Final Curtain. Ngaio Marsh
Чтение книги онлайн.
Читать онлайн книгу Final Curtain - Ngaio Marsh страница 16
Her disappearance was the signal for an outbreak among the Ancreds.
‘Honestly, Milly! Honestly, Aunt Pauline. Can we believe our eyes!’ cried Cedric. ‘The Sunburst! I mean actually!’
‘Well, Millamant,’ said Pauline, ‘I now see for myself how things stand at Ancreton.’
‘You wouldn’t believe me when I told you, Pauline,’ Millamant rejoined. ‘You’ve been here a month, but you wouldn’t –’
‘Has he given it to her, will somebody tell me?’ Cedric demanded.
‘He can’t,’ said Pauline. ‘He can’t.
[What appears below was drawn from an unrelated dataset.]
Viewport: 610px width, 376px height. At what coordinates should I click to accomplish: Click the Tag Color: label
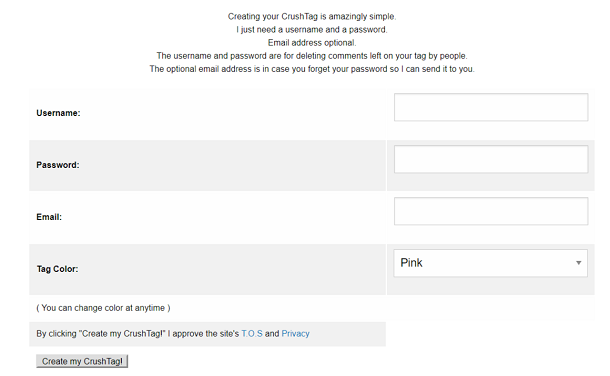point(58,269)
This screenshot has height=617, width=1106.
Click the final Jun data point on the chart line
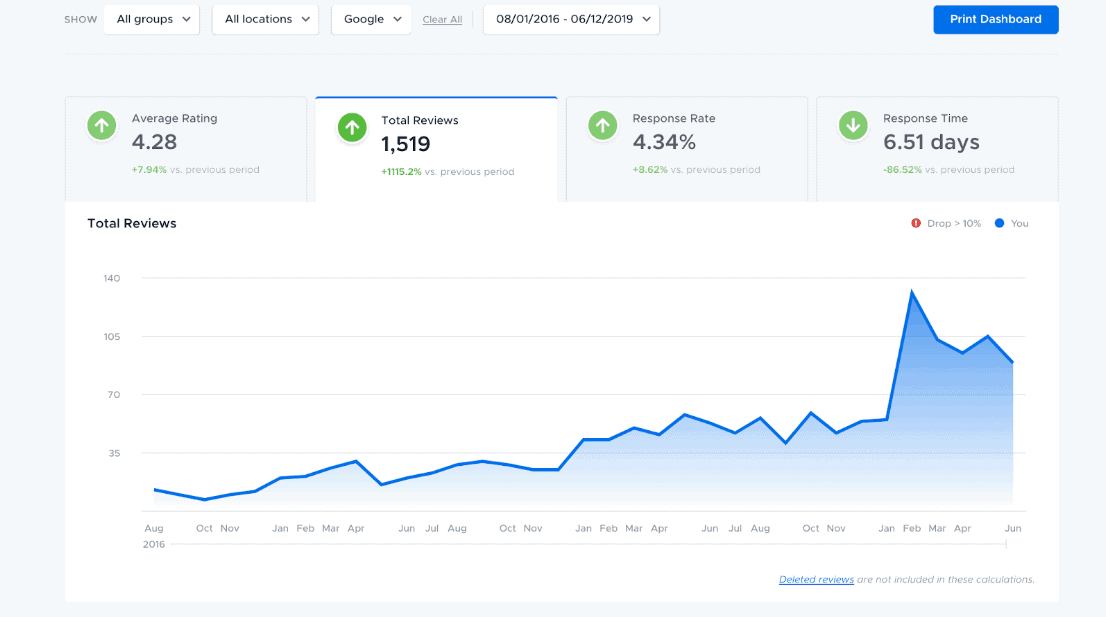click(x=1013, y=362)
And what’s more, I don’t believe he would. Unless –’ She stopped short and turned to Paul. ‘If he’s given it to her,’ she said, ‘he’s going to marry her. That’s all.’
Poor Troy, who had been making completely ineffectual efforts to go, seized upon the silence that followed Pauline’s announcement to murmur: ‘If I may, I think I shall –’
‘Dear Mrs. Alleyn,’ said Cedric, ‘I implore you not to be tactful. Do stay and listen.’
‘I don’t see,’ Paul began, ‘why poor Mrs. Alleyn should be inflicted –’
‘She knows,’ said Fenella. ‘I’m afraid I’ve already told her, Paul.’
Pauline suddenly made a gracious dive at Troy. ‘Isn’t it disturbing?’ she said with an air of drawing Troy into her confidence. ‘You see how things are? Really, it’s too naughty of Papa. We’re all so dreadfully worried. It’s not what’s happening so much as what might happen that terrifies one. And now the Sunburst. A little too much. In its way it’s a historic jewel.’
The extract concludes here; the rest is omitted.